The surgery was performed in the Department of Maxillofacial Surgery of the Turner Scientific and Research Institute for Children’s Orthopedics by two teams of surgeons. One team prepared the receptive bed on the jaw after the removal of the titanium endoprosthesis and then modeled and fixed the bone graft on the jaw. Within 10 years of using a titanium endoprosthesis, under the action of masticatory muscles, a partial remodeling of the stumps of the resected fragments of the jaw occurred, and a bone “bridge” was formed between them. Team 2 of surgeons harvested the vascularized graft from the fibula and made anastomoses on the vessels of the graft and the receptive bed of the jaw. Thus, the surgery consisted of several successive stages, namely, skeletonization of the jaw with an endoprosthesis (the last one was removed), removal through an S-shaped incision in the projection of the fibula of the diaphysis, and addition of feeding vessels, namely, two veins and an artery with a diameter of up to 2.5 mm. Vessels were ligated and dissected, and a fibula fragment of 23 cm long was resected. Then, a transosseous canal was formed through the incision in the ankle area with fixation of the lateral ankle with a bone pin. Thereafter, an osteotomy, fragmentation of the bone graft according to the jaw template, and fixation of its fragments with mini-plates were performed. The integrity of the compact plate and periosteum on one side of the graft and, accordingly, the feeding vessels (arteries and veins) were preserved. The autogenous bone graft was placed along the edges of the fragments and on the surface of the jaw branches and fixed with five mini-plates with screws. Then, vascular anastomoses (9-0 Prolene) were placed between the proximal peroneal artery and the superior thyroid artery and between two more vessels of the donor and recipient zones. The patency test of the anastomoses was positive. Layered sutures were placed on the wound, with passive drainage (Fig. 6).

 

Fig. 6. Patient B (17 years old). Stages of bone grafting of the lower jaw with a vascularized fibula graft (a–d), and X-ray image of the immediate result of the surgery (e)

 

In subsequent years, the treatment was performed in an outpatient setting and in the Department of Maxillofacial Surgery of the Clinical Hospital “RZD-Medicina” in St. Petersburg.

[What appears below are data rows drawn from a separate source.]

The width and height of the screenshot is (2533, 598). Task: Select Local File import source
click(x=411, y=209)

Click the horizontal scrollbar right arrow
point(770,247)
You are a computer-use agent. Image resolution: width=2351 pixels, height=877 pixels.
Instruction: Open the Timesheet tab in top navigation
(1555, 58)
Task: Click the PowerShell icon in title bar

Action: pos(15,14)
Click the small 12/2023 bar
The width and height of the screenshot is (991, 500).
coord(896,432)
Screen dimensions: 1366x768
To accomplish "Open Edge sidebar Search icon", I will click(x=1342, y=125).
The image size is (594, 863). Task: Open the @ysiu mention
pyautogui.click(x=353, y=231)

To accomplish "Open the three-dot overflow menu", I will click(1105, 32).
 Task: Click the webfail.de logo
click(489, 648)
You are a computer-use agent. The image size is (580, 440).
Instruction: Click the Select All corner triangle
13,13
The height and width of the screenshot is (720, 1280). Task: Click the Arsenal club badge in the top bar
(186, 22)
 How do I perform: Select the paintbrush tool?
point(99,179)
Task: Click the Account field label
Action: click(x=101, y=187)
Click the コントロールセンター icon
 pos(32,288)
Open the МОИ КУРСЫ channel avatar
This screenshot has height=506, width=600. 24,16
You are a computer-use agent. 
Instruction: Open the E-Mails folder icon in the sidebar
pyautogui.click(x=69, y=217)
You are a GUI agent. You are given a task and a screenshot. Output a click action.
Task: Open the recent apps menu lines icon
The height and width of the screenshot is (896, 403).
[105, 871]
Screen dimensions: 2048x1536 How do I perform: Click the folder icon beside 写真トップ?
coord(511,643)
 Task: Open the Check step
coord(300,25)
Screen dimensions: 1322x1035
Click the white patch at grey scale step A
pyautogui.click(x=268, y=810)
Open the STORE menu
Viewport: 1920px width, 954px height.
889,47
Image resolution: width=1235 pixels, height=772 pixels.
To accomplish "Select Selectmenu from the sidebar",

At age 19 (2016), the patient underwent another surgery, when incisions were made on the scars in the submandibular region on both sides, the jaw was skeletonized, and two plates were removed from each side. A slight mobility of the edge of the formed jaw (former graft) on the right was revealed, and it was fixed with a mini-plate. A compact osteotomy of the jaw was performed, and cavities (“defects”) between the formed jaw and the remaining fragments of the previously resected jaw (bone “bridge”) were filled with xenogenic material “Osteomatrix” mixed with platelet-rich plasma (up to 4.0 cm3). The implanted material was covered with membranes of platelet-rich fibrin and collagen resorbable membrane Biomatrix (Connectbiopharm). The wound was sutured (Fig. 7).

 

Fig. 7. Patient B (19 years old): a, removal of the hardware, additional fixation of the formed jaw with a mini-plate; b, c, bone grafting of small jawbone defects with xenogenic material “Osteomatrix,” platelet-rich plasma, a biodegradable membrane is placed on top; d, X-ray image in the immediate postoperative period

 

Over the next 3 years, because of family reasons, the patient postponed further rehabilitation of the masticatory function on dental implants, the follow-up was continued, and the patient wore a removable denture (Fig. 8).

 

Fig. 8. Patient B (21 years old), before dental implantation: a, appearance of the patient; b, oral cavity; c, removable prosthesis

 

At age 21 (2018), the patient underwent the next stage of rehabilitation. Five screw implants (Hi-Tek LGI line) were installed in positions 43, 44, 45, 33, and 34 of the teeth for a bar structure and fixation of a conditionally removable denture on it. Gum tissues were grafted in positions 33 and 34 of the dental implants with a free connective tissue flap (graft) from the hard palate mucosa. The wounds were sutured with 6-0 Prolene (Fig. 9).

 

Fig. 9. Patient B (23 years old). After dental implantation

 

In September 2020, the mobility of implant 45 was revealed; it was removed, and the bed was filled with Parasorb osteogenic material. Figure 10 presents the appearance and condition of the oral cavity. The patient had no complaints about functional and esthetic disorders of the lower limb.

 

Fig. 10. Patient B (24 years old). Before the final stage of dental prosthetics: a, appearance; b, oral cavity state; c, X-ray image; d, lower limbs after fibular graft harvesting 7 years ago

 

In 2021, dental implantation in areas 45 and 35 with missing teeth was planned, followed by the manufacture of fixed dentures on six implants. The surgery was postponed because of the patient’s pregnancy.

DISCUSSION

The clinical case presented herein demonstrates all the main stages of medical rehabilitation of a pediatric patient with a benign neoplasm of the lower jaw. In this case, the post-resection defect of the jaw was compensated with a reconstructive titanium plate, which reduces significantly surgical trauma at age 5 [3, 10, 11] compared with the use of a vascularized graft [4, 12–14] and allows early masticatory loading using a removable denture. Rational dental prosthetics is significant in the growth period of the child. During the 10-year follow-up period before the next reconstructive surgery on the jaw, four removable dentures were made for the patient; she underwent regular dispensary examinations with X-ray diagnostics. All these measures were important for the prevention of secondary postoperative deformities of the dentoalveolar apparatus and recurrence of a benign tumor; the rather high risk of which is indicated by the authors who monitored several children with neoplasms of the jawbones [1, 4–6], including those after reconstructions using vascularized grafts.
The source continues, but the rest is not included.